Does Mothlight mean anything larger than it seems however? I’ve heard theories that Mothlight is a film “about life from the moth’s point of view during flight” – but I’m not sure I buy that, because, well, it doesn’t look like what I would think a moth’s point of view would look like (why would a moth being looking at its own wing?). I’ve also heard people say that Mothlight is about “death and decay”, and that makes more sense, since everything we see is dead, and in some sort of decay, but then again, I’m not sure showing dead things necessary means the film is about “death”. It just means, your showing the audience dead things.

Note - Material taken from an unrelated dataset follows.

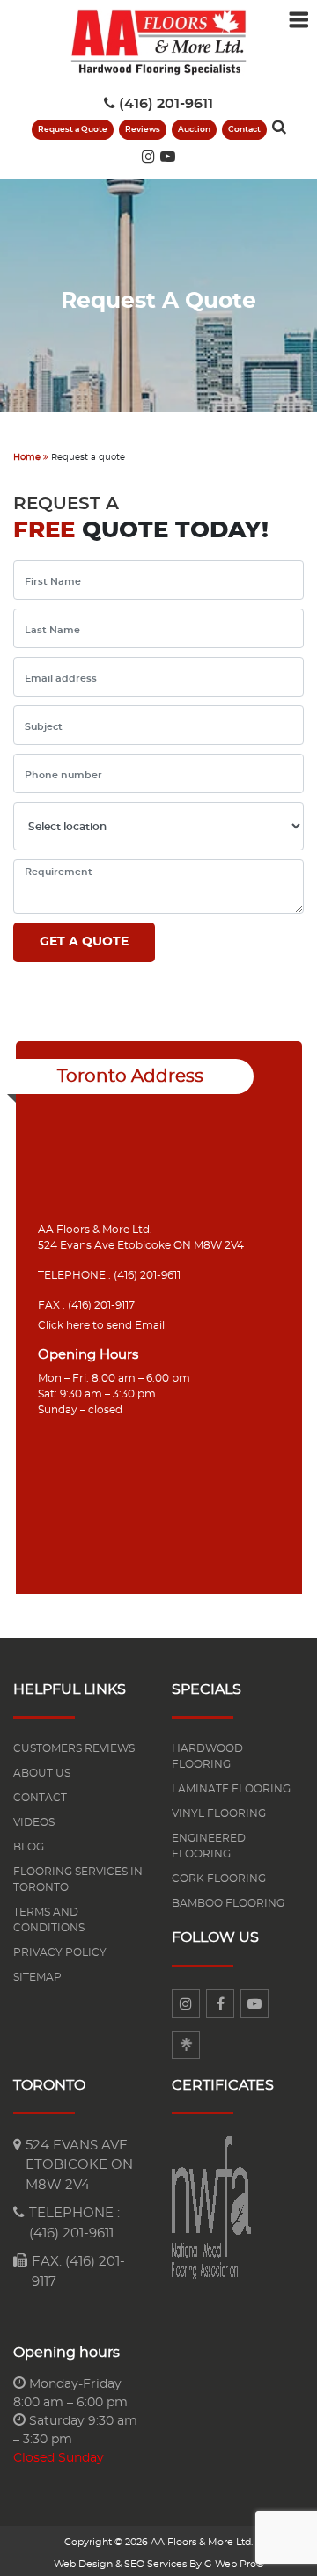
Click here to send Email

Would I be completely wrong to suggest that at least part of the reason why Brakhage made Mothlight is to see if he could make Mothlight? I’ll admit, that when it comes to avant-garde filmmaking, I am pretty far away from an expert – often times I seem to completely miss the point (for instance, I have no idea what Brakhage was going for in all his art collage films of rapidly edited abstract art paintings he made in the 1980s). But before Mothlight, Brakhage made films like Cat’s Cradle (1959), which is an odd film to say the least, where you have to watch and try to figure out the relationship between the four human, and one feline, characters in his film, as it first appears to be little more than the morning routine of two couples, before it slips into the subtlety erotic. Perhaps what Brakhage wanted to do with Mothlight was simply make something completely different – a different way of making a film, with a completely different visual aesthetic
 
But, like I said, I’m hardly an expert on Brakhage. I’m slowly making my way through the Criterion Discs of his work – watching a film here and then when the mood strikes me, because I think if I were to sit down and watch the entirety of these discs in one sitting, I would eventually become numb – not because of the films themselves, but because of the epic length of the discs (all told, unless I miscounted, the discs include 53 of Brakhage’s over 400 films, ranging from 9 seconds to 74 minutes in length – so his epic, 4 hour The Art of Vision, is not included here). And don’t worry, I’m not going to review most of the individual films.

Getting back to Mothlight itself, I don’t think it has to mean anything deeper than its visuals, which like I said are mesmerizing. They are a good enough reason to spend 4 minutes watching Mothlight. At that length, what possibly do you have to lose in trying something completely different?